Ainsi la violence des gendarmes qui a fait un mort est devenue la faute, par une évolution dialectique dont le gouvernement a le secret, du camp qui en a été victime qui s’est levé contre un vote de caciques régionaux pour un projet contestable. Ce lopin de terre sous le soleil du sud de la France est devenu le symbole de l’inéluctable mondialisation imposant des modes de production toujours plus intensifs. L’organisation d’une agriculture responsable ne pouvait que remettre en cause une modernité portée aux nues éloignant toujours plus la production du consommateur.

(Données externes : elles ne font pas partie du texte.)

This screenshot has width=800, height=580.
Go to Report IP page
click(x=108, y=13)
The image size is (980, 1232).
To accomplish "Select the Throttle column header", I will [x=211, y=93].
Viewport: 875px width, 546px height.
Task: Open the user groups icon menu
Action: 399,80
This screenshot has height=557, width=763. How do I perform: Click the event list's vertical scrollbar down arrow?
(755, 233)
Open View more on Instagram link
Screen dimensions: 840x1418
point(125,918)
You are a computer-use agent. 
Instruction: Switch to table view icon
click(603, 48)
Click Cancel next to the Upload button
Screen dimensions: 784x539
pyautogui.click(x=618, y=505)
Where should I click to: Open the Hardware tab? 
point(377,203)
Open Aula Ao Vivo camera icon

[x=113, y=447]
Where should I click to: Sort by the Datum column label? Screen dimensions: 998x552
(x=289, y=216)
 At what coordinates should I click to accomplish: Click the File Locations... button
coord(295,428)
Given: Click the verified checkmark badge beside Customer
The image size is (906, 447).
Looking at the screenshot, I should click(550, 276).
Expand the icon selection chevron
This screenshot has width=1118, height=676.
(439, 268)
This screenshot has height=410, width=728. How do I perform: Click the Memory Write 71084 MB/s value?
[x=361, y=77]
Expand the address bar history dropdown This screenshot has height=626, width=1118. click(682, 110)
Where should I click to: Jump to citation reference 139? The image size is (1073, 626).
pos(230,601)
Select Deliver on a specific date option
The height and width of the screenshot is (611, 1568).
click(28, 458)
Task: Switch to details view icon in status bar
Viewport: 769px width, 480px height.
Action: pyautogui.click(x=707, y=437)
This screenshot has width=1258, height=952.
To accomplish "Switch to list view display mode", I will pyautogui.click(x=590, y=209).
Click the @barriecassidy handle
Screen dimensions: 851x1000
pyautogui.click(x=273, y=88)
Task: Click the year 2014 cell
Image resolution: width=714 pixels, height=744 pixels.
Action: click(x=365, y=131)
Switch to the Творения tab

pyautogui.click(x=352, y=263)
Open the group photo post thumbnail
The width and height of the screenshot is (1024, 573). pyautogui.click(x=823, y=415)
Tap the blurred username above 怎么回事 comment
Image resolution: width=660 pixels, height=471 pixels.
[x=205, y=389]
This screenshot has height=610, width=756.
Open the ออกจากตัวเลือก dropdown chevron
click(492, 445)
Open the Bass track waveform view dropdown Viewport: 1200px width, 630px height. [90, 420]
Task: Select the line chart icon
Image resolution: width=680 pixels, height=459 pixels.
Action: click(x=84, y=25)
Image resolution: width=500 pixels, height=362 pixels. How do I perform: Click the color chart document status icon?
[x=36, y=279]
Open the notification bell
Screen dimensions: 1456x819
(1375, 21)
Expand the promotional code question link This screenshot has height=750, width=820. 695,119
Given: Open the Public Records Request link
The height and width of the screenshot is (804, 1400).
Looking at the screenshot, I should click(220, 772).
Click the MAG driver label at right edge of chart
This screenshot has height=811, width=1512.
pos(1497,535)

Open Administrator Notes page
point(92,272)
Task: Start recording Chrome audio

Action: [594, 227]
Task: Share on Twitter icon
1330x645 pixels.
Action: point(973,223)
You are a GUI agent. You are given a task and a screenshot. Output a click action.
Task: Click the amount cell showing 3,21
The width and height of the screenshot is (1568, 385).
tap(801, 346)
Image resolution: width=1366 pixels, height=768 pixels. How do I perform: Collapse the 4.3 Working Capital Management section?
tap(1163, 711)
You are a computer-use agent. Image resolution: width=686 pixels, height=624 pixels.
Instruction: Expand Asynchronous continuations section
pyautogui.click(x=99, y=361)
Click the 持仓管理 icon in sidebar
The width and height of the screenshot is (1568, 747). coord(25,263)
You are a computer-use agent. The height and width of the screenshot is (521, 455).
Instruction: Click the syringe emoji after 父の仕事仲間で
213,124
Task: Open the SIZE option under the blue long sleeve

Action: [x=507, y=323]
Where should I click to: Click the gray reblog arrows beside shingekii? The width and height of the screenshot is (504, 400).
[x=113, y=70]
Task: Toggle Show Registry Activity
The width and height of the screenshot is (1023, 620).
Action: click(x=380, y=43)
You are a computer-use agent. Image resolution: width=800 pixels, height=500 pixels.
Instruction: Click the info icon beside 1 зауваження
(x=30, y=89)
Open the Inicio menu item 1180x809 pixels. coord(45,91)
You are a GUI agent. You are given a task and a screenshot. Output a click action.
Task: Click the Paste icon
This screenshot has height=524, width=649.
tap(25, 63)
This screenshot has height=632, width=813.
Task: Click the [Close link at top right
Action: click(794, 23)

L’alternative au monde tel qu’il va est réprimée quelque soit le domaine. Rien d’autre n’est plus envisageable que ce qui est imposé de plus en plus autoritairement. Les zadistes doivent rentrer chez eux, comme les grecs doivent plier devant l’eurogroupe. Les anti euros sont des inconscients, les anti immigrations forcément des racistes. La pensée unique se cabre devant tout ce qui la remet en cause et son idéologie de plus en plus brutale rejette toute pensée systématiquement jugée déviante.

La démocratie fout le camp. Les choix se ferment au fur et à mesure face à l’intransigeance de dominants refusant autoritairement d’envisager toute option différente, pour aller bon train vers ce qu’ils ont décidé. La masse des citoyens devient alors quantité négligeable sur la voie totalitaire où toute entrave est interdite.